Aside from being wary about which AI services you use, there are other steps organizations can take to protect against having data exposed.
Researchers at Microsoft have recently discovered a new type of “jailbreak” attack that they are referring to as the “Skeleton Key.” This attack can bypass the safeguards that prevent generative artificial intelligence (AI) systems from generating sensitive and hazardous data.
According to a blog post on the Microsoft Security website, the Skeleton Key attack is executed by presenting a generative AI model with text that requests that it enhance its encoded security features.
Skeleton Key
The researchers provided an example in which an AI model was requested to produce a recipe for a “Molotov Cocktail,” a straightforward firebomb that gained popularity during World War II. The model declined, citing safety regulations.
In this instance, the Skeleton Key merely informed the model that the user was an expert in a laboratory environment. The model subsequently acknowledged that it was modifying its behavior and generated what appeared to be a feasible Molotov Cocktail recipe.
Although the threat may be attenuated by the fact that most search engines can locate comparable concepts, there is one instance in which this type of attack could be catastrophic: data that contains financial and personally identifiable information.

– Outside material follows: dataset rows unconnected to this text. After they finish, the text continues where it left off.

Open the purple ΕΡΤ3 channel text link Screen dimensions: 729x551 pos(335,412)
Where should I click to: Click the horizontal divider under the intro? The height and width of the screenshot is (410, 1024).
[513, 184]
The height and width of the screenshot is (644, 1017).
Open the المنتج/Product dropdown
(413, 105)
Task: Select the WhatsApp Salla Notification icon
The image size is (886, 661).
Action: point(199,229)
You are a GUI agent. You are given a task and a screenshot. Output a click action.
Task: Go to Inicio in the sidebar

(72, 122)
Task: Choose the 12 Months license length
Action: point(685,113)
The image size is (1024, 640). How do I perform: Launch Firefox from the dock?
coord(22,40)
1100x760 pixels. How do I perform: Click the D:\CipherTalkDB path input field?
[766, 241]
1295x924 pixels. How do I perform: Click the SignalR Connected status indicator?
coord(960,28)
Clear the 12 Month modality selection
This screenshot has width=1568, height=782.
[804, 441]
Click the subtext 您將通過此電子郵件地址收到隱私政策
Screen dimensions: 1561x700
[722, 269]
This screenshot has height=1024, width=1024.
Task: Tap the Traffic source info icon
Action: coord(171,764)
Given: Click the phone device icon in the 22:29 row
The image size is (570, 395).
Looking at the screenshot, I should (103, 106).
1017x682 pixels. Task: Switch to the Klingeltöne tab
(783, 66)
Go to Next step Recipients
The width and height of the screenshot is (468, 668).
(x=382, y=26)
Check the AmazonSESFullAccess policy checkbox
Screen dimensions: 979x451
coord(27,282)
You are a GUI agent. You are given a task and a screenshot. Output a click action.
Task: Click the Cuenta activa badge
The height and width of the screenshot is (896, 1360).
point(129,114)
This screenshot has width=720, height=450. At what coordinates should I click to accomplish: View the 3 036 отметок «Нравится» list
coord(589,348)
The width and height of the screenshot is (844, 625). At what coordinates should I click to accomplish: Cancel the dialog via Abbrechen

The Skeleton Key attack is compatible with most generative AI models, such as GPT-3.5, GPT-4o, Claude 3, Gemini Pro, and Meta Llama-3 70B, as per Microsoft.
Attack and Defense
Large language models, including Microsoft’s CoPilot, Google’s Gemini, and OpenAI’s ChatGPT, are trained on data sets frequently called “internet-sized.”
Although that may be an exaggeration, the fact remains that numerous models contain trillions of data points, which collectively comprise entire social media networks and information depository sites like Wikipedia.
The extent to which engineers who trained a given large language model were selective in their data selection is the sole constraint on the existence of personally identifiable information, such as names associated with phone numbers, addresses, and account numbers, within its dataset.
Moreover, any business, agency, or institution developing its own AI models or modifying enterprise models for commercial or organizational purposes also relies on the training dataset of its base model.
For instance, if a bank connected a chatbot to its customers’ private data and relied on its existing security measures to prevent the model from outputting PID and private financial data, it is feasible that a Skeleton Key attack could deceive specific AI systems into sharing sensitive data.
According to Microsoft, there are numerous measures that organizations can implement to prevent this from occurring. These consist of secure monitoring systems and hardcoded input/output filtration to prevent advanced prompt engineering beyond the system’s safety threshold.